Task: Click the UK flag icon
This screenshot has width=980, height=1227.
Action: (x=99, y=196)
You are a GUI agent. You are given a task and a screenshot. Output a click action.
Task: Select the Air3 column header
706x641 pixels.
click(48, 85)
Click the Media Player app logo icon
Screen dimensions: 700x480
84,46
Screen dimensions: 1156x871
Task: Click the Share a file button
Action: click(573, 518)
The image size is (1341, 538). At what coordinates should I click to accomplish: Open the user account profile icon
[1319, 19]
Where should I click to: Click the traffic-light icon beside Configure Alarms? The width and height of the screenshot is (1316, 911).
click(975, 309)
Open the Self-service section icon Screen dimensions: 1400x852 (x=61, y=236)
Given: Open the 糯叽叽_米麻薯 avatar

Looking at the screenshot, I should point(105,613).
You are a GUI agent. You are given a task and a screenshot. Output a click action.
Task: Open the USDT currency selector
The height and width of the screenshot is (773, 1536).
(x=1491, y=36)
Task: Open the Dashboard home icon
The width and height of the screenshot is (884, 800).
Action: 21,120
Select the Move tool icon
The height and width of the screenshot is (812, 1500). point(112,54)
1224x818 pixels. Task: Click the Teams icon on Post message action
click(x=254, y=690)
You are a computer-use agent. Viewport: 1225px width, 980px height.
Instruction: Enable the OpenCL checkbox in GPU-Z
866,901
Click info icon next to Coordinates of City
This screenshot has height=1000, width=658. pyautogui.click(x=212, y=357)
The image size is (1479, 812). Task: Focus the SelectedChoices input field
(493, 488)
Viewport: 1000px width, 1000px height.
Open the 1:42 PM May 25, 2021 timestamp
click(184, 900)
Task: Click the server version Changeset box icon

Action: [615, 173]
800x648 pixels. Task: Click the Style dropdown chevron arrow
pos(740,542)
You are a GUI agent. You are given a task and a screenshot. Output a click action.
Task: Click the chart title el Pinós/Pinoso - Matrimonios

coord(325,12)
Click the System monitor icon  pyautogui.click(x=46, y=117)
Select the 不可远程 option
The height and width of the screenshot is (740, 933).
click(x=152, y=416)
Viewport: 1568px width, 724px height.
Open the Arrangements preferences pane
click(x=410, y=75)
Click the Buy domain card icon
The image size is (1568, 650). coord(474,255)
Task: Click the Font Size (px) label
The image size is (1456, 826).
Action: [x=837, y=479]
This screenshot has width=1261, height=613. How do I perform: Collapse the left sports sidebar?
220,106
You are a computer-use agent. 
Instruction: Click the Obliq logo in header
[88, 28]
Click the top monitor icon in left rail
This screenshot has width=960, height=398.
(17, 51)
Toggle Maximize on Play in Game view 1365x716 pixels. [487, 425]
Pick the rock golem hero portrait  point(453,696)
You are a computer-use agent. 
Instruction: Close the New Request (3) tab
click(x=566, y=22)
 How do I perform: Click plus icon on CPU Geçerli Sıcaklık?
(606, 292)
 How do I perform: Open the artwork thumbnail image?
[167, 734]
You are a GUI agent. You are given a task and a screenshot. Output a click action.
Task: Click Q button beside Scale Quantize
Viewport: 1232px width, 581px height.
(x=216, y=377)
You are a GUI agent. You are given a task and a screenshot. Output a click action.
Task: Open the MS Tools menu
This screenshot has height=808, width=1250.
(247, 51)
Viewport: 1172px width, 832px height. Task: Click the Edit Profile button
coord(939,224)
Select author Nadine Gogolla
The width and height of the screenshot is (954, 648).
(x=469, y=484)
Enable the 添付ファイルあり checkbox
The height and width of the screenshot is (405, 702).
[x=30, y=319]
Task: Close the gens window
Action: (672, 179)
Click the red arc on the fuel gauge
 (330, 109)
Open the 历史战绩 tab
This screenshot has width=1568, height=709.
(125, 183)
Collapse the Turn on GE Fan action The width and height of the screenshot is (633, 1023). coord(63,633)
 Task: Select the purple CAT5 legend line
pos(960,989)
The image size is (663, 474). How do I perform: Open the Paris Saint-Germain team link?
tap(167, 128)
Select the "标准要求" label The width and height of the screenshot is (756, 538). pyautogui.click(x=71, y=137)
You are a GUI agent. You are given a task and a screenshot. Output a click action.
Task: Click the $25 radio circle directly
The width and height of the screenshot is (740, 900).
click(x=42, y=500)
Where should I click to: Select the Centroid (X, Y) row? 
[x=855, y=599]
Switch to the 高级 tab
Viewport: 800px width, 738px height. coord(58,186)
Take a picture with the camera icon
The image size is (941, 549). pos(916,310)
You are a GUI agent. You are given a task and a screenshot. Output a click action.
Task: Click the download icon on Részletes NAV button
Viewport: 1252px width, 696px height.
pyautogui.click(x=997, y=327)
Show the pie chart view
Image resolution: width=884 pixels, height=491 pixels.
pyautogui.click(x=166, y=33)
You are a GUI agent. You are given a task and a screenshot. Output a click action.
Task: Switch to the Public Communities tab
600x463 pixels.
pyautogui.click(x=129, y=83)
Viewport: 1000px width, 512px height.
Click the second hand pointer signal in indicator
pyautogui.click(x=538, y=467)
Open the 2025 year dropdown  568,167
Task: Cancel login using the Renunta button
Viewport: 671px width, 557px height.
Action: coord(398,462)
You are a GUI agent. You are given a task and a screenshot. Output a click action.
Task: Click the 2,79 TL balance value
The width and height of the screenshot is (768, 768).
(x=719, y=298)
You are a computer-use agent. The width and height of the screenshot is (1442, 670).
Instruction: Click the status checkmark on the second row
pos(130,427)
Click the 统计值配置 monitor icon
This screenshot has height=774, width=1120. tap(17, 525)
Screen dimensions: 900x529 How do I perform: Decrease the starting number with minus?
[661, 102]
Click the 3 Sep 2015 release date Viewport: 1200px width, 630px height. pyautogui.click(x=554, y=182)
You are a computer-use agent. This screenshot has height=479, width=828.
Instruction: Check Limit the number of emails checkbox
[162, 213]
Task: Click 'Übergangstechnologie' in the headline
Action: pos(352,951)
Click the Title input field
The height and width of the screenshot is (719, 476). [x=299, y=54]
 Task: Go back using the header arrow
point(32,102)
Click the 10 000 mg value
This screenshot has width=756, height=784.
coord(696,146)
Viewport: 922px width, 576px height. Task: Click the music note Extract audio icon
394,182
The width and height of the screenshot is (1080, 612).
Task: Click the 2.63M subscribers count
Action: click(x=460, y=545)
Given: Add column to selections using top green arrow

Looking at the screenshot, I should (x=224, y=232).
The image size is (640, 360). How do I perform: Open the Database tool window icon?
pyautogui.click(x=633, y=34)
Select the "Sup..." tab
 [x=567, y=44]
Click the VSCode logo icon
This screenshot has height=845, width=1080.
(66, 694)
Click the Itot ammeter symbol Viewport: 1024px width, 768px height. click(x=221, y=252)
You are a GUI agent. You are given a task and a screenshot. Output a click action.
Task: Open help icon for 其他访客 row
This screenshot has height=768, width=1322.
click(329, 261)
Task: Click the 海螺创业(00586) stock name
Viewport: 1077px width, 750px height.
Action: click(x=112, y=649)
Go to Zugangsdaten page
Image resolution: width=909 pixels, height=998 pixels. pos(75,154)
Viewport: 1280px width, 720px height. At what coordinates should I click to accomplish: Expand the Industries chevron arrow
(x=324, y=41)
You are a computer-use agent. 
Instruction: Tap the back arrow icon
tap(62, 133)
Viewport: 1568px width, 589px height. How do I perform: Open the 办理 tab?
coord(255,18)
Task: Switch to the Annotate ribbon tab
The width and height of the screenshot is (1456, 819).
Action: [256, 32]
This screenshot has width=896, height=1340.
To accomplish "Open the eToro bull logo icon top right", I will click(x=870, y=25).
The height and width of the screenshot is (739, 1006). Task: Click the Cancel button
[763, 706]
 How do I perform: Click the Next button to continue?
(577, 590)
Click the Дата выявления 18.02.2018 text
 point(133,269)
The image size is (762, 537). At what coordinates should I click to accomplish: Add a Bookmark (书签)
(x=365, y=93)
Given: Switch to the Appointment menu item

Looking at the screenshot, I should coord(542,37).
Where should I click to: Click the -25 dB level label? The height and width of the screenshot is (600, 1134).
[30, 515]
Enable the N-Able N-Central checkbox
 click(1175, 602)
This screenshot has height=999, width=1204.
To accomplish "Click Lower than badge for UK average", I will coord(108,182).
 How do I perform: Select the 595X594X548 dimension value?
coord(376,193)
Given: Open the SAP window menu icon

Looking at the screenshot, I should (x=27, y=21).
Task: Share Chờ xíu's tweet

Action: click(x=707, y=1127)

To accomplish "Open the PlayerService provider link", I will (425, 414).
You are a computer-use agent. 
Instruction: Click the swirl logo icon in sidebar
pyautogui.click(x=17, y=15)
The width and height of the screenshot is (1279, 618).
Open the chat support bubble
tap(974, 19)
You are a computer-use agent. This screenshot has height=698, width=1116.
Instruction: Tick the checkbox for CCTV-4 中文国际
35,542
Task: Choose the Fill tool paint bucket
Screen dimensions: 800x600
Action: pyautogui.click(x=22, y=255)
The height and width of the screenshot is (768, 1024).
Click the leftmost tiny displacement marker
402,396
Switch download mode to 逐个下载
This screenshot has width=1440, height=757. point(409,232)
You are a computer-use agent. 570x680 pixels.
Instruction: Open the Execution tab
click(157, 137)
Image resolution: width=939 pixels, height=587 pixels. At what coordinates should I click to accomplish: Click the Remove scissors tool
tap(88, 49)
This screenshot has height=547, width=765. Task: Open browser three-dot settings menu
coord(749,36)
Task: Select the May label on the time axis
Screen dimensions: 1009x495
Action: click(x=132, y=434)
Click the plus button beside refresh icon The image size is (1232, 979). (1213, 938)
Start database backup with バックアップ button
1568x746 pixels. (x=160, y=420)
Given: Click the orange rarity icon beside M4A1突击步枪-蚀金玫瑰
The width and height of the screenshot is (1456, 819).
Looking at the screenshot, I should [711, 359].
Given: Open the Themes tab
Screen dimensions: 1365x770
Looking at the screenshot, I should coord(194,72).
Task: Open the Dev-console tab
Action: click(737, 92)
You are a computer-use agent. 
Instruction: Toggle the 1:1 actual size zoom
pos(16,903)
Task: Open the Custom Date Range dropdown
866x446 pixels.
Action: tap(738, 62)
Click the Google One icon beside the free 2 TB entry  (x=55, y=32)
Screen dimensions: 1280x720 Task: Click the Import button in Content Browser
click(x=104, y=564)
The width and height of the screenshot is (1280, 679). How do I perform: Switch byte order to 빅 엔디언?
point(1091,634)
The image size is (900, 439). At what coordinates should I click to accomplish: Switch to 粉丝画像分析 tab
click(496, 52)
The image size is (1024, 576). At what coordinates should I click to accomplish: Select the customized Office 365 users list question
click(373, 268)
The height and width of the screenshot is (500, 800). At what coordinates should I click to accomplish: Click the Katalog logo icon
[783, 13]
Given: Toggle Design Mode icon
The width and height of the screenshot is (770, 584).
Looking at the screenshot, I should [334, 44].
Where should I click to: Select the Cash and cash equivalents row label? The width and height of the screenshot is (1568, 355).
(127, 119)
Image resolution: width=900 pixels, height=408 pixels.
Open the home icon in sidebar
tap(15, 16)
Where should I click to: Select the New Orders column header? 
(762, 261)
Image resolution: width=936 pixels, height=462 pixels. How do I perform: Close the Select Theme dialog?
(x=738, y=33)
□ □ □ □
TASK DESCRIPTION:
Please report every line among the entries that includes "will".

WRITTEN RESPONSE:
To accomplish "Open the eToro bull logo icon top right", I will click(x=870, y=25).
To accomplish "Click Lower than badge for UK average", I will coord(108,182).
To accomplish "Open the PlayerService provider link", I will (425, 414).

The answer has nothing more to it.